With the 2013 summer blockbuster season about to ramp up, you may be looking for a way to escape the Fast & Furious (Star) Trek into Iron Man Darkness Part III. Fortunately there are DVDs, popcorn and couches at home. For something completely different, you may even want to venture back into the less predictable, more adventurous cinema of the 1960s.
Pierre Etaix. "Who is Pierre Etaix and where has he been all your life?" After years of pleas, petitions and legal battles, Criterion Collection has finally unveiled the clown-turned-filmmaker's long lost works. The new DVD set includes five features and three shorts, made between 1961 and 1971, which display an artistry every bit as creatively rewarding as his heroes Max Lindor, Charlie Chaplin and Buster Keaton.
A disciple of what he called "le gag," Etaix began his film career assistant-directing fellow French comedian Jacques Tati's Mon Oncle.
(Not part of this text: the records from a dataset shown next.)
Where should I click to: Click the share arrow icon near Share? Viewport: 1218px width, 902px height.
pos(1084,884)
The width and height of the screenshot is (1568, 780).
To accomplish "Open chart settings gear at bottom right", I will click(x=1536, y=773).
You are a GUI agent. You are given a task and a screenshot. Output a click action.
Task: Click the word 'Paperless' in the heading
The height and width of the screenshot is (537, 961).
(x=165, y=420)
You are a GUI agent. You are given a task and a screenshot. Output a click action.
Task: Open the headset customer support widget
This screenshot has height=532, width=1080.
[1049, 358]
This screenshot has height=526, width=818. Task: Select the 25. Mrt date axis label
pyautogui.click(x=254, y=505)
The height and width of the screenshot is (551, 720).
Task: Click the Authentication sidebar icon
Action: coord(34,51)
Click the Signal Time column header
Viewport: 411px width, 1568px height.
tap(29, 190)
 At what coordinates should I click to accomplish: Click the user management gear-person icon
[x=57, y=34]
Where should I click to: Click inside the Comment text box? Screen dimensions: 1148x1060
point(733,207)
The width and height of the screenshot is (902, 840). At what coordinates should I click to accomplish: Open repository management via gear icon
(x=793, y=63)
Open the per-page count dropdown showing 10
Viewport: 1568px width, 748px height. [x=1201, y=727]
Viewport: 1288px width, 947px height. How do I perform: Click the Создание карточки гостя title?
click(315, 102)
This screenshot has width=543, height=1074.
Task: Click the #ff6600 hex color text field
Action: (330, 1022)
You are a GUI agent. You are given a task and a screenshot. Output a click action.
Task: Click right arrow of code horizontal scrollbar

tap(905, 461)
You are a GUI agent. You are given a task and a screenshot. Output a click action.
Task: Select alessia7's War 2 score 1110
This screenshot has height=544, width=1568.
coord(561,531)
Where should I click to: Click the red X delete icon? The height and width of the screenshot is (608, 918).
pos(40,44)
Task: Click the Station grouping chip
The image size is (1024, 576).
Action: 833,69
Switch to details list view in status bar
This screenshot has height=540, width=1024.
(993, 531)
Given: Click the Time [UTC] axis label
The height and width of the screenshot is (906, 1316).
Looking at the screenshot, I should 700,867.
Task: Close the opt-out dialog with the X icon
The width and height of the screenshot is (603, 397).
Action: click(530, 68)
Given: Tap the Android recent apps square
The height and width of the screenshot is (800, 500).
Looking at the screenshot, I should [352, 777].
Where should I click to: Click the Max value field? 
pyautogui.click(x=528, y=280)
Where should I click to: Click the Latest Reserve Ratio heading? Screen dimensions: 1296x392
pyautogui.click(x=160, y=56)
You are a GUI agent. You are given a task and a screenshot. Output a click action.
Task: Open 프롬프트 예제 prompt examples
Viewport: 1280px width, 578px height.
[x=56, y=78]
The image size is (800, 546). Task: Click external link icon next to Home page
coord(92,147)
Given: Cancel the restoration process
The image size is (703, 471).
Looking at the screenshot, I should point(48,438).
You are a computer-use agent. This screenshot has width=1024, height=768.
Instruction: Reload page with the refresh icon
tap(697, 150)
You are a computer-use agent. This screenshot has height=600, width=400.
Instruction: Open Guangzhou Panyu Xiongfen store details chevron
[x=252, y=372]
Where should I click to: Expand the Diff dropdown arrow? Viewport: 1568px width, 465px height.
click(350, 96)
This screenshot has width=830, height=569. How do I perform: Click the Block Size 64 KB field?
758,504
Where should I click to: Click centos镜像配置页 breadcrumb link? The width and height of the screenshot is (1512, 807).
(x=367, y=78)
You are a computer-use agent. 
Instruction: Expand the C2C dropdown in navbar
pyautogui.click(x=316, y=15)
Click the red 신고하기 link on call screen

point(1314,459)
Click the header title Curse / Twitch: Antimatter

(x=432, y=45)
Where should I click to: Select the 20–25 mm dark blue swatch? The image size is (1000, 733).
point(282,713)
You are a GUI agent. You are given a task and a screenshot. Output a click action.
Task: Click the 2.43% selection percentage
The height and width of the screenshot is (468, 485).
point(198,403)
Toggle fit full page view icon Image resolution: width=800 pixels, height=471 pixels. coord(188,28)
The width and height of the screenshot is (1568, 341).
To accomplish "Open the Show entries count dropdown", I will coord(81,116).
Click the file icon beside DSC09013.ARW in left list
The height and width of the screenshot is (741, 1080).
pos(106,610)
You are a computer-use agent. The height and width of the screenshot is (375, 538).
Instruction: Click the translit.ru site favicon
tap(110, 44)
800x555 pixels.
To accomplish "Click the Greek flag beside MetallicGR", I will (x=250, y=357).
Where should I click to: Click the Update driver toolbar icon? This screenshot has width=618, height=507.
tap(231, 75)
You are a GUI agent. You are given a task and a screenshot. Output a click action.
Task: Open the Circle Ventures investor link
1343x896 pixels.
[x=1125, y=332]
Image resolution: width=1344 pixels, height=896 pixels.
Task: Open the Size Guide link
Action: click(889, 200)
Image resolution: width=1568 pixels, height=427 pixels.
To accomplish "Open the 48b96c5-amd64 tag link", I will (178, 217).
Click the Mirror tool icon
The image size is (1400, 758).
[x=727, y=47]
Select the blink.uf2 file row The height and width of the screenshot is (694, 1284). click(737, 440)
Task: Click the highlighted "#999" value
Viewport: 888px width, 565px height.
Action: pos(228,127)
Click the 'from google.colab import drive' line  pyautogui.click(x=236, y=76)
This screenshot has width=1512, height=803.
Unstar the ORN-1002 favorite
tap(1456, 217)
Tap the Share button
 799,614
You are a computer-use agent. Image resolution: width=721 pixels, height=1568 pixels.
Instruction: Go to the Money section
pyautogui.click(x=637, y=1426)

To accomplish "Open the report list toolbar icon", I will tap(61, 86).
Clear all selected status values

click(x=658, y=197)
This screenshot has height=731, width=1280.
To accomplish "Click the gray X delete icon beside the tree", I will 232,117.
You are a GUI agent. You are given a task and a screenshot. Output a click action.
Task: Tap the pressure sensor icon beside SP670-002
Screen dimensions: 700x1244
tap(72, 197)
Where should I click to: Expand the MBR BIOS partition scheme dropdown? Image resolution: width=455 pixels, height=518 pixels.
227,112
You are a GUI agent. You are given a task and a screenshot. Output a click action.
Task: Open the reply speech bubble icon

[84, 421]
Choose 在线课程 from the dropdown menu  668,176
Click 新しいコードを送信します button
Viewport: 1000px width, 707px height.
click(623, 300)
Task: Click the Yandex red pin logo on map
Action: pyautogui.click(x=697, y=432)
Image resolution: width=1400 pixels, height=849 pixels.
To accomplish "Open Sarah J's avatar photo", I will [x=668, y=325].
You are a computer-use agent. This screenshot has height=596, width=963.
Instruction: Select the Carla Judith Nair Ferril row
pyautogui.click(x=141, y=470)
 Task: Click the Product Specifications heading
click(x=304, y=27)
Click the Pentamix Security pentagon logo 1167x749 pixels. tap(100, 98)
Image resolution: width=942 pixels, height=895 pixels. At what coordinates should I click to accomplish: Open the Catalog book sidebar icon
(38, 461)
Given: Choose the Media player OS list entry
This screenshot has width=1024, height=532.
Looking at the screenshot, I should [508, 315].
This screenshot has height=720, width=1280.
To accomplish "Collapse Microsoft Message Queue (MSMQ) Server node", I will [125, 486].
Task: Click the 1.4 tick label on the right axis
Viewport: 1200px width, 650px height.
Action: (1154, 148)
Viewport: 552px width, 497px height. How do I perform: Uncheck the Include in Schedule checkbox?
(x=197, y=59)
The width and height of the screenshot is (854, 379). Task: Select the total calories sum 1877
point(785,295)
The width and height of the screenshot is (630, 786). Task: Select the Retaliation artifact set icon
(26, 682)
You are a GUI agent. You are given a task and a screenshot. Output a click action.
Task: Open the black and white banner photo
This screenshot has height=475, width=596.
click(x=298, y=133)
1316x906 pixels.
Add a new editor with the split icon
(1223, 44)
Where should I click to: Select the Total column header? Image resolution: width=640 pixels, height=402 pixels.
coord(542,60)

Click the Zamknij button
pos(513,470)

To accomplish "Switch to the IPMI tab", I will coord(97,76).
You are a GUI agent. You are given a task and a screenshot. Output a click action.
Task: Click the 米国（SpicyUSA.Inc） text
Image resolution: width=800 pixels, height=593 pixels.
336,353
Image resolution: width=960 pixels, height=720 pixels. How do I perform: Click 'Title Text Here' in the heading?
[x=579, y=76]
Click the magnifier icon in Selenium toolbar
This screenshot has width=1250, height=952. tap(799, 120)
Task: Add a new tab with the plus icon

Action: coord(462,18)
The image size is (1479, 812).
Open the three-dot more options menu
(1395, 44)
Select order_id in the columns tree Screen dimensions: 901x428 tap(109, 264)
A chance meeting with writer Jean-Claude Carriere, a frequent Buñuel collaborator, spawned their decade-long collaboration. Etaix's works are remarkably diverse. With every endeavor he seemed to re-invent what his films were capable of, deftly transitioning from the black and white visual puns of romantic comedy (The Suitor, 1963) and circus tale (Yo Yo, 1965) to his playful yet scathing departure into nonfiction, Land of Milk And Honey (1971). Lambasted by critics after this creative take on the documentary format, Pierre packed up his director's chair and started a clown school with the help of his actress wife. He is very pleased to know that people still enjoy his films.
The Loved One. The recent death of comedian Jonathan Winters has led to renewed interest in his films, and The Loved One (1965) is an overlooked gem. A blatantly subversive dark comedy in the vein of Dr. Strangelove, the film is based on a short satire written by Evelyn Waugh after traveling to Hollywood to work on an adaptation of his novel Brideshead Revisited. During this time, he happened to visit Forest Lawn Memorial Park, chic resting place of the stars. Offended by the pretense of both the American film industry and the American funeral industry, Waugh wove these into the story of an aimless British poet who falls for a doe-eyed devotee of Whispering Glades, the cult-like funeral parlor where she works.
U.K. director Tony Richardson was joined by American screenwriter Terry Southern (Dr. Strangelove, Easy Rider), editor Hal Ashby (who would later direct Harold & Maude) and cinematographer Haskell Wexler (Matewan). The impressive ensemble cast members, including Rod Steiger and Liberace, do things they wouldn't normally do. Jonathan Winters gives standout performances in two supporting roles, as the money-minded creators of both Whispering Glades and the nearby pet cemetery.
Promising "something to offend everyone," Richardson hoped The Loved One would ruffle feathers among the shallow West Coasters he encountered. To his delight, many displeased studio execs actually walked out at the premiere. The film's deviant humor has aged well.
Merrick McKinlay is co-owner of La Dolce Video, an independent video rental store in Arcata.